Gaudi 2’s successor, Gaudi 3 is expected to arrive later this year.

Intel also touted several CPU-only entries that showed a reasonable level of inferencing performance is possible in the absence of a GPU, though not on Llama 2 70B or Stable Diffusion. This was the first appearance of Intel’s 5th generation Xeon CPUs in the MLPerf inferencing competition, and the company claims a performance boost ranging from 18 percent to 91 percent over 4th generation Xeon systems from September 2023 results.

Edge inferencing results

As large as it is, Llama 2 70B wasn’t tested in the edge category, but Stable Diffusion XL was. Here the top performer was a system using two Nvidia L40S GPUs and an Intel Xeon CPU. Performance here is measured in latency and in samples per second.
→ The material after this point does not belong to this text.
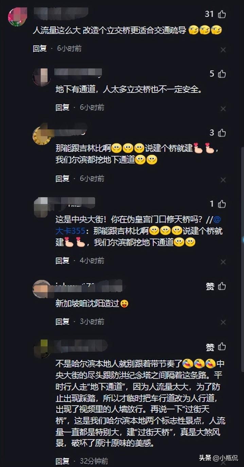Like the long 哈尔滨本地人 comment
The width and height of the screenshot is (244, 467).
coord(222,347)
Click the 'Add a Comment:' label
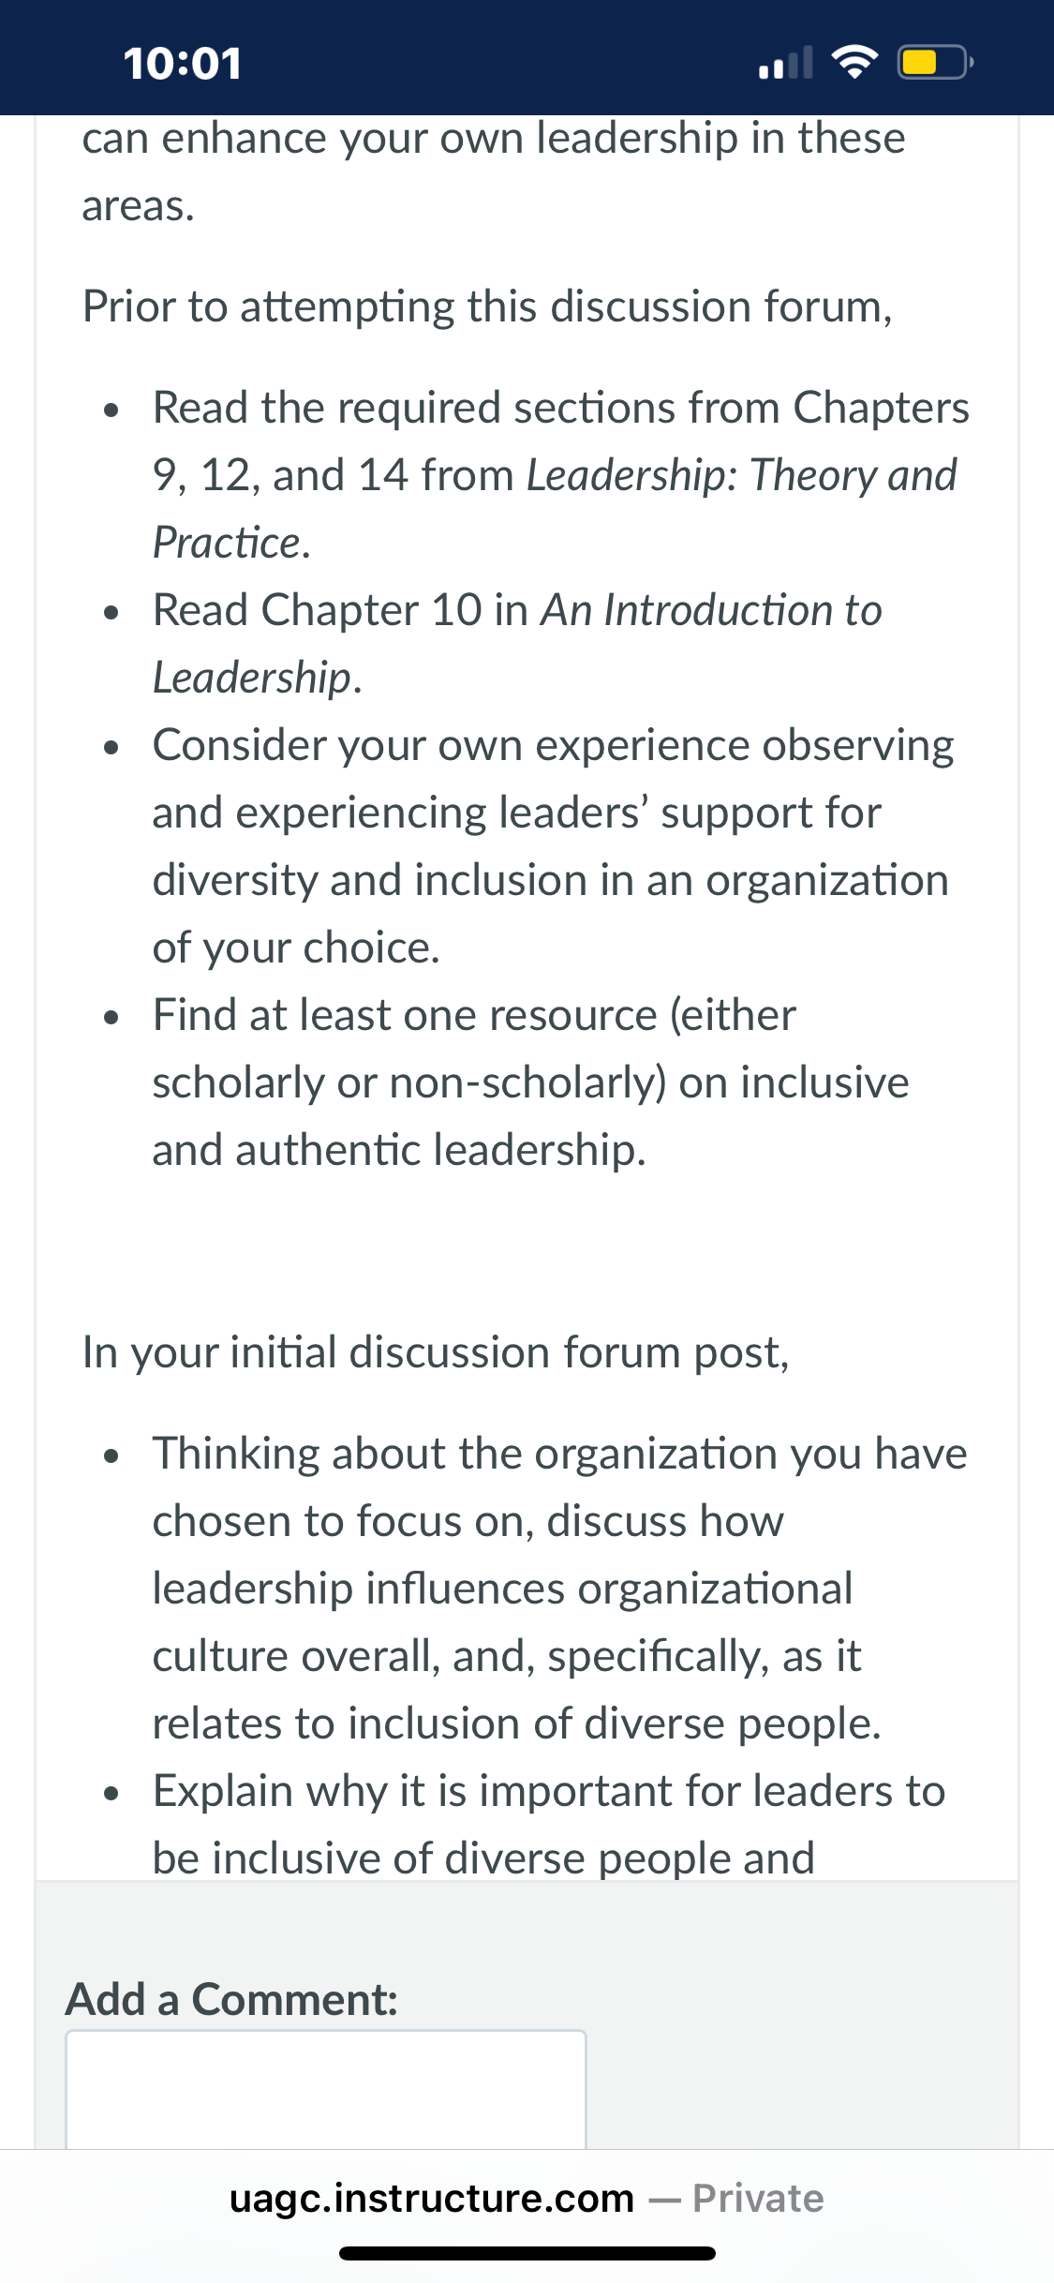The width and height of the screenshot is (1054, 2283). (x=231, y=1999)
The system, submitted by Taipei-based cloud infrastructure company
Wiwynn, produced answers in less than 2 seconds in single-stream mode. When driven in offline mode, it generates 1.26 results per second.

Power consumption

In the data center category, the contest around energy efficiency was between Nvidia and Qualcomm. The latter has focused on energy efficient inference since introducing the Cloud AI 100 processor more than a year ago. Qualcomm introduced a new generation of the accelerator chip the Cloud AI 100 Ultra late last year, and its first results showed up in the edge and data center performance benchmarks above. Compared to the Cloud AI 100 Pro results, Ultra produced a 2.5 to 3 times performance boost while consuming less than 150 Watts per chip.

Among the edge inference entrance, Qualcomm was the only company to attempt Stable Diffusion XL, managing 0.6 samples per second using 578 watts.